Hearing loss in adults can be inherited or acquired from illness.
Continue reading for information on the hearing tests we perform on adults at Beacon Audiology.
Video otoscopy allows the examination of the ear canal and ear drum. The image (which can be printed) is displayed on a screen for you to see and can be of assistance in identifying physical abnormalities related to your hearing loss.
Tympanometry is used to evaluate the movement of the eardrum and status of the middle ear. It is useful in determining if the middle ear has abnormal air pressure, detecting the presence of fluid that may be related to a variety of conditions including certain ear infections or even allergies (glue ear), a perforation or dislocation of the ossicular bones in the middle ear.
Tympanometry is not a hearing test and the results of this test should always be viewed in conjunction with pure tone audiometry.
Pure-tone Audiometry. A comprehensive hearing assessment consists of several tests. First, we determine the softest sound that can be heard using ear phones. This is called air conduction testing The next test performed is bone conduction testing. A bone vibrator is placed behind the ear to determine the softest sound that can be heard when stimulating the inner ear directly (bypassing the outer ear and middle ear).
Information obtained from these two tests helps to determine the type of hearing loss.
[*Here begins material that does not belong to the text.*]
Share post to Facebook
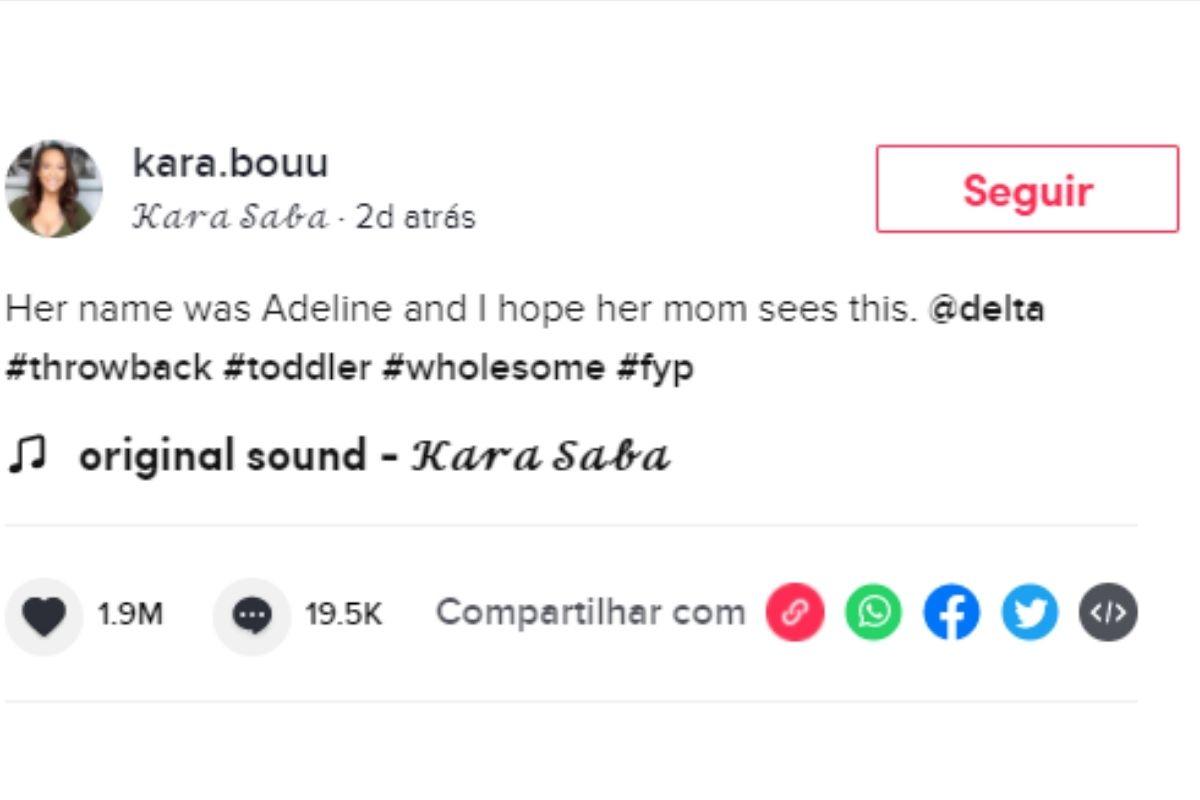Screen dimensions: 1200x800 tap(951, 613)
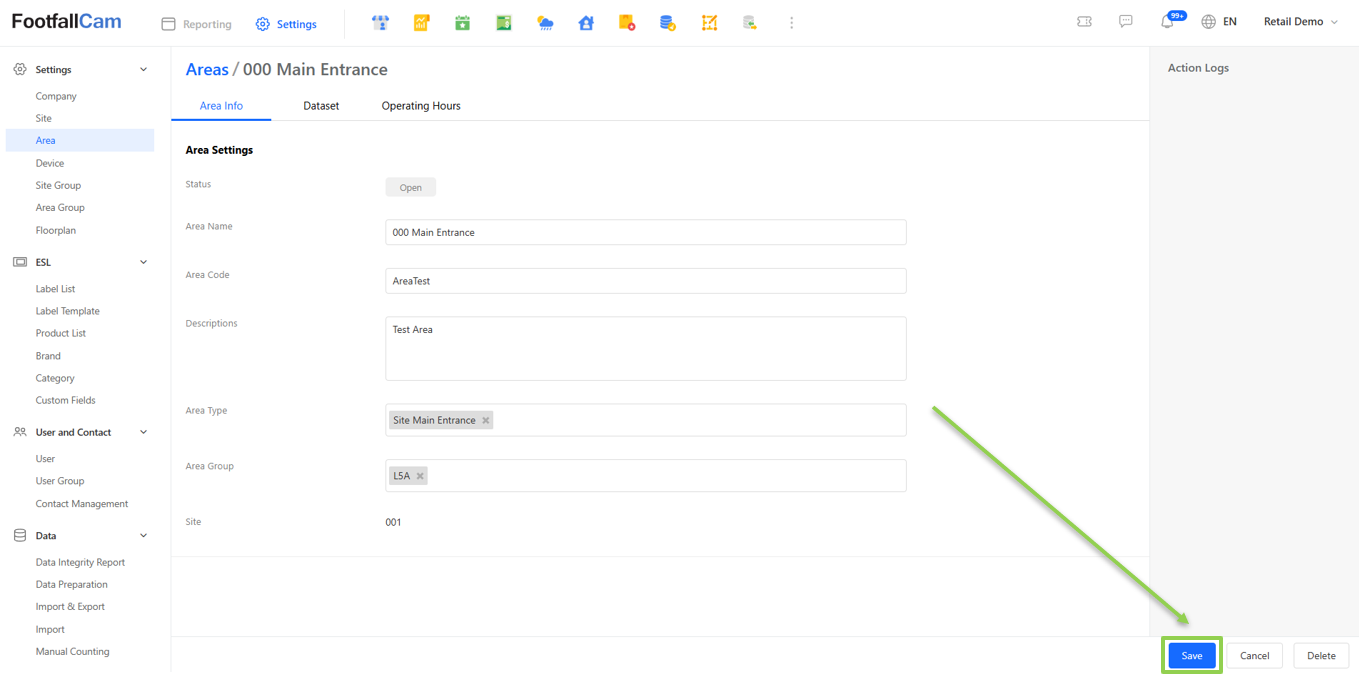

This may include a conductive loss (hearing loss due to problems in the outer and/or middle ear), a sensori-neural loss (hearing loss due to problems in the inner ear—cochlea and auditory nerve), or a mixed loss (a combination of both conductive and sensorineural). The information from these two tests also allows the audiologist to determine the severity of the hearing loss
Otoacoustic emissions (OAE)
Otoacoustic emissions (OAE) testing is used to assess the integrity of the outer hair cells in the cochlea (inner ear). A probe tip is placed in the ear and a series of sounds are presented.
No behavioural response or co-operation is required. Responses produced by the cochlea are recorded and the test only takes 20-30 seconds. This is a quick, easy and objective test used to assess cochlear function and to rule out the possibility of a hearing loss.
Speech audiometry in conjunction with pure-tone audiometry can aid in determining the degree and type of hearing loss. Speech audiometry provides information regarding an individual's speech discrimination abilities at various intensities as well as the impact that the hearing loss has on audibility and clarity.
It also provides information regarding discomfort or tolerance to speech stimuli and recognition abilities. Speech-in-noise (SIN) testing is also an important component of speech audiometry. Speech- in-noise testing is relevant as listening to speech in the presence of ambient noise is one of the most common complaints that individuals have, particularly when there is a hearing loss present.
Speech-in-noise testing also give the audiologist valuable information when deciding what hearing aid technology should be recommended for each and every individual patient. Speech-in-noise testing is quick and easy This information can be helpful in predicting success of hearing aid use.
Cortical Evoked Response Audiometry (CERA)
Cortical Evoked Response Audiometry (CERA) is an objective test used to estimate the auditory (hearing) threshold.
Neurological responses in response to a sound stimulus are recorded by placing electrodes on the head. The presence of the response and the response characteristics, assists in the estimation of the individual’s hearing ability.
No response from the patient is required. The test is completely objective.